AUFGABE 1: Schreiben Sie aus dem Text über Hedi Döhner den Abschnitt wortgetreu ab, der mit den Worten „Viele Menschen haben“ beginnt und mit „des alten Ehepaars.“ endet.
AUFGABE 2: Setzen Sie den Text über Hedi Döhner nach seinem letzten Satz fort.

VORGEGEBENER TEXT:
Viele Menschen haben mir dieses Vertrauen entgegengebracht, eine Geschichte hat mich besonders berührt. Die von Hedi Döhner. Eines Tages, vor vielen Jahren, rief sie mich an. Ich sollte doch mal vorbeikommen und ein Foto von ihren schönen Blumen auf der Terrasse machen, die habe sie für ihren Georg gepflanzt. Ich wusste zwar nicht so recht, was ich damit anfangen sollte, aber – nun gut, ich tat ihr den Gefallen. Letztlich entstand ein kleiner Beitrag über die hübsch gestaltete Gartenfläche an der Wohnung des alten Ehepaars.

Hedi Döhner hatte mir aber noch etwas mit auf den Weg gegeben. Damals schon, bei unserer allerersten Begegnung, erzählte sie mir ein Stück ihrer bewegenden Lebens- und Liebesgeschichte. Vertraute sie mir an. Einfach so. Erst einige Jahre später würde ich die Geschichte aufschreiben, das wusste ich aber damals noch nicht.

ANGEZEIGTE EINTRÄGE:

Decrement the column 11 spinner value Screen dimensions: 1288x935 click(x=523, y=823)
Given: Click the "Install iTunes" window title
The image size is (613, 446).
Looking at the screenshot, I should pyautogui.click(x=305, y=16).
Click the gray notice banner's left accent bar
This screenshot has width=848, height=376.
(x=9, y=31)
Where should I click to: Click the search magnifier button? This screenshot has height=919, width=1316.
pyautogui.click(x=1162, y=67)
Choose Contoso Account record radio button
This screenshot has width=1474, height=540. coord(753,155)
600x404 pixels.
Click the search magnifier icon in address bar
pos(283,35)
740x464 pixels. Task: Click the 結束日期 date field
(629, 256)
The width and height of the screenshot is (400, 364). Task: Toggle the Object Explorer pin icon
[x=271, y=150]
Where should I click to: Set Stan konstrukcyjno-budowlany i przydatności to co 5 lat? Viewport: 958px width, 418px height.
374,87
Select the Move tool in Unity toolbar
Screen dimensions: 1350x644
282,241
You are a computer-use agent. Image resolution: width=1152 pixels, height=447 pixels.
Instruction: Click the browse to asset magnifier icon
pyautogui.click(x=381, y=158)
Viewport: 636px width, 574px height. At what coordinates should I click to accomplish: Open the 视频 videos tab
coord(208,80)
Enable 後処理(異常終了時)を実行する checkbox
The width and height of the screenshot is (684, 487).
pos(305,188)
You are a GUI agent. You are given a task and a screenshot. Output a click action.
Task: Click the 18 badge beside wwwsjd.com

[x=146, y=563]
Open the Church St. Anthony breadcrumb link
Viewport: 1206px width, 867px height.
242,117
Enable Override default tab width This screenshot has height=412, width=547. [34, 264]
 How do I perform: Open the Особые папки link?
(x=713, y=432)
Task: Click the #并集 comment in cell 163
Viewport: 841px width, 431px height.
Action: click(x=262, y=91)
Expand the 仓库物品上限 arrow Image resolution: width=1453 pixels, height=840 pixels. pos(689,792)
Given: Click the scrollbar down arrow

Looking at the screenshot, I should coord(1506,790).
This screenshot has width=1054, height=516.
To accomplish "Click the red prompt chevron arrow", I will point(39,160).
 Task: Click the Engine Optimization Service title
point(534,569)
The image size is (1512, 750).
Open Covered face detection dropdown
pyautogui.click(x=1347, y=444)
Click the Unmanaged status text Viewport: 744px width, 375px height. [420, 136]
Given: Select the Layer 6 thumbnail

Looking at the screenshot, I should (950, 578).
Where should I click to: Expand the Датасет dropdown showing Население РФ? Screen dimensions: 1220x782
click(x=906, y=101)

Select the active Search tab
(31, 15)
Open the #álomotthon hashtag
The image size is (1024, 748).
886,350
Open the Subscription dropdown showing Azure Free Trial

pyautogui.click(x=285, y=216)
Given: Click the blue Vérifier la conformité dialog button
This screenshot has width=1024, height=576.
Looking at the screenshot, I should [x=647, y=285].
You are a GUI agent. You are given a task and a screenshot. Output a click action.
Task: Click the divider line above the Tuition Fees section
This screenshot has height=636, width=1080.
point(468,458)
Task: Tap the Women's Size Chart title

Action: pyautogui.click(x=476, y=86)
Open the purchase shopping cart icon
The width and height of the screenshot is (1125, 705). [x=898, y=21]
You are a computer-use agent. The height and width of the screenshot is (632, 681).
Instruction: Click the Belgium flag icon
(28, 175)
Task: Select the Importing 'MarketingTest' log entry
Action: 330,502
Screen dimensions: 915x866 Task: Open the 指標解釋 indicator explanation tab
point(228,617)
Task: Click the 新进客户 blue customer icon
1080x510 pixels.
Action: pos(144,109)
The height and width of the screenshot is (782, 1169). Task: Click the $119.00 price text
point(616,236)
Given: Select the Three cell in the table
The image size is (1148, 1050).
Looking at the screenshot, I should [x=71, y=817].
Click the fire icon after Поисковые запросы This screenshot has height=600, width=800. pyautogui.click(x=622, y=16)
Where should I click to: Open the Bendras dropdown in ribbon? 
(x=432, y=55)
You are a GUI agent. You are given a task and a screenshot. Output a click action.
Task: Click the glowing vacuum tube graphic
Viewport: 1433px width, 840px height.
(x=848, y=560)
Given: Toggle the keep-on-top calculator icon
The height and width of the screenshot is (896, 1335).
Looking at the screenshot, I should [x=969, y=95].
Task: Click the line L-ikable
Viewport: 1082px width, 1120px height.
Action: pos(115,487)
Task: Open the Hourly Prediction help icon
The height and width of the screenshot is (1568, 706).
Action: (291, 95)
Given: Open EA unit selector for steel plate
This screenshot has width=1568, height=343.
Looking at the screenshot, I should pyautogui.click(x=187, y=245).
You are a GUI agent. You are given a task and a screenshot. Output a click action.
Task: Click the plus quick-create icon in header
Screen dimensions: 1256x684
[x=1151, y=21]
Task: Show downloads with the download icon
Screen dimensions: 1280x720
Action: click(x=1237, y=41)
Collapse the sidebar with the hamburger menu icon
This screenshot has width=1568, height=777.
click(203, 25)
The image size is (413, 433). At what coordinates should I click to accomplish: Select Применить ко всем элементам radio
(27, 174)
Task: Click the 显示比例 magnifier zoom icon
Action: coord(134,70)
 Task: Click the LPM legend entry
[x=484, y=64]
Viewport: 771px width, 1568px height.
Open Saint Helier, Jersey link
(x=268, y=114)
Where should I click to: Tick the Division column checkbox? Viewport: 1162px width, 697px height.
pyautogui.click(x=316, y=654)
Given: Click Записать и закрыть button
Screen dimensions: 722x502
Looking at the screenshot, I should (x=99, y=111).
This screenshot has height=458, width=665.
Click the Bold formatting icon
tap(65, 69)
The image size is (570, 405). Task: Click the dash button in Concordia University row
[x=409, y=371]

LÖSUNG 1:
Viele Menschen haben mir dieses Vertrauen entgegengebracht, eine Geschichte hat mich besonders berührt. Die von Hedi Döhner. Eines Tages, vor vielen Jahren, rief sie mich an. Ich sollte doch mal vorbeikommen und ein Foto von ihren schönen Blumen auf der Terrasse machen, die habe sie für ihren Georg gepflanzt. Ich wusste zwar nicht so recht, was ich damit anfangen sollte, aber – nun gut, ich tat ihr den Gefallen. Letztlich entstand ein kleiner Beitrag über die hübsch gestaltete Gartenfläche an der Wohnung des alten Ehepaars.

LÖSUNG 2:
Hedi Döhner war an diesem Tag einfach glücklich, ihre schwere Erkrankung überstanden zu haben und wieder mit ihrem Mann Georg auf dem Bänkle auf der Terrasse sitzen zu können – mit Blick auf die schönen Blumen, die sie gepflanzt hatte. Überhaupt war ihr Leben von einigem an Leid geprägt. Aber sie hat auch das ganz große Glück erfahren. Denn im Sommer 1983 lernte sie – damals 51 Jahre alt – die Liebe ihres Lebens kennen. Beim Lichterfest auf dem Stuttgarter Killesberg. Georg Döhner war 67, die beiden heirateten schnell, und es waren ihnen 31 glückliche Ehejahre vergönnt, ehe Georg im Mai 2014 im Alter von 98 Jahren verstarb.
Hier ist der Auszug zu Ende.